In the information age, the quickest way to get labeled a Luddite is to express the belief that data is not valuable. How could data — the new oil — not be valuable? How could more of it not be better? Since data is valuable, then of course the data you own must hold some value too. Haven’t you seen how much Google and Meta are worth by selling your data? (~$2 trillion and ~$1.1 trillion respectively.) And yet, there’s no cohesive, rigorous definition of how exactly your data should be valued, if at all, or what “owning your data” even means. To properly protect our data, then, we need a clearer idea of what those concepts mean.

It wouldn’t be a controversial statement to say that humans are bad at math. Indeed, there’s a high chance that, if you sit through enough happy hours, a lawyer you run into will make a quip along the lines of “we’re lawyers, we’re not good at math.” (Why are people alright saying this? People don’t say “I can’t read, isn’t that funny?” to be relatable). Surprisingly, this is a somewhat reductive perspective. Certainly, without training or talent, humans are innately not very good with large numbers, understanding probabilities, and knowing when statistics can be applied. In the current environment, numbers are thrown at us nonstop, such as political polls, tip percentages, studies telling us stuff, stock prices, and more. We are surrounded by them, and it’s easy to get overwhelmed.

However, humans have uniquely strong skills rooted in our intuition that are definitely mathematical. It’s not an exaggeration to label the human brain as the greatest pattern recognition machine to ever exist. We can contextualize relative quantities at a glance without ever consciously processing them — it’s the difference between choosing a larger pizza slice and guessing how many jellybeans are in a jar to win a prize. This scales to complex three-dimensional physics as well, as anyone who has hit a nice approach shot onto a green or made contact on a curveball would know. The overarching point is that humans have a ridiculous intuitive ability to approximate and extrapolate — isn’t that exactly what probability and statistics attempt to do?

The divergence between math and humans arises due to intent, methodology, and scalability. Applied probabilistic and statistical methods are just processes that can be optimally applied to certain problems. Which method you apply depends on factors such as the level of precision desired, availability, amount, and cleanliness of data, and how fast you want the result. Humans apply this type of thinking contextually. Beyond specialized activities, this usually means that these capabilities are only used when relevant to the individual. Humans are also creatures of evolution — these capacities were developed many millennia before the advent of computing. Here lies the crux of the confusion: human thinking was never meant to scale with the amount of data available. Rather, human intuition was honed on balancing accuracy relative to the available information and the speed with which the estimate needed to be made.
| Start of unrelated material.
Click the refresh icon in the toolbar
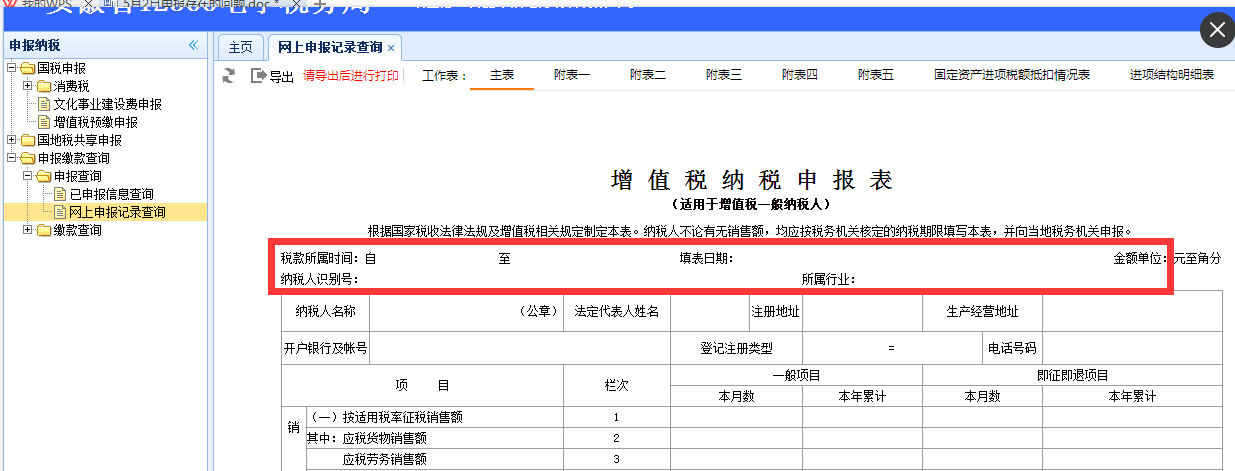The image size is (1235, 471). (229, 75)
Human ability is unparalleled when an approximation needs to be made on very little data, which is why casino games trap so many people. Humans simply cannot process the “long run” without putting it in the context of themselves without training the instinct out, which is why you can find endless amounts of people convinced that they’ve “solved” roulette that hawk “their strategies”.
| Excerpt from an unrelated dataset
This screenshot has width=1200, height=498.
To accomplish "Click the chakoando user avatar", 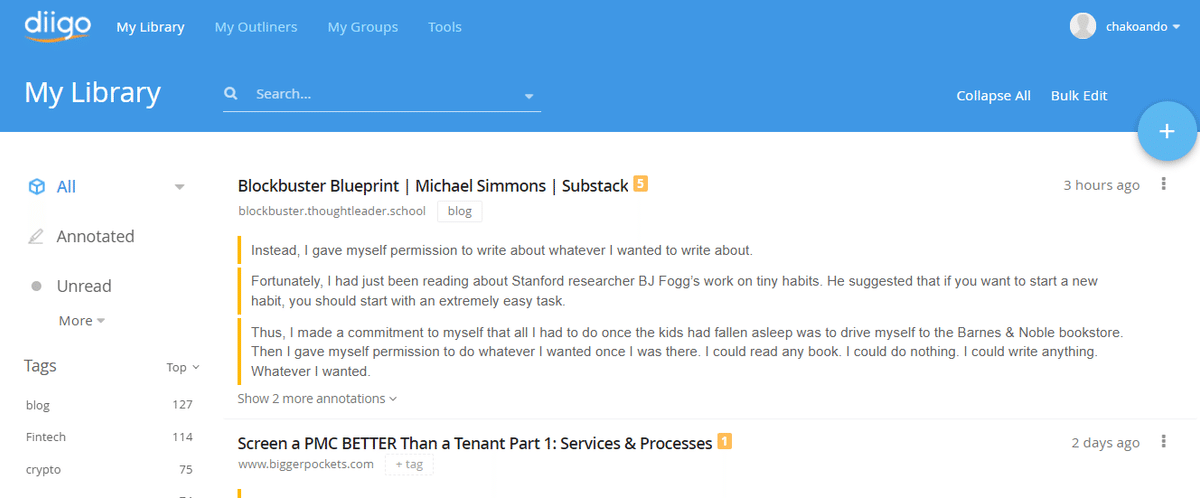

Accordingly, the human perspective regarding “data being the new oil” frames the concept of value as an inherent property of the data being produced. This implies that the ever-increasing amount of data collected represents more inherent value being produced, whether it’s a function of getting more people online, recording an increasing amount of miles driven, or allowing more tracking of what people do online (anecdotally, I recently visited a news site and was prompted to accept all cookies necessary for 692 partners.) This isn’t entirely inaccurate — certainly, the proliferation of data collection has produced many novel datasets. But data is not a finite resource, like oil. The value of data is not a linear function of volume, but rather a derivative of what the data produces. Consequently, if data is to be valuable at scale, it needs to correspond with a method of utilization that benefits from scale.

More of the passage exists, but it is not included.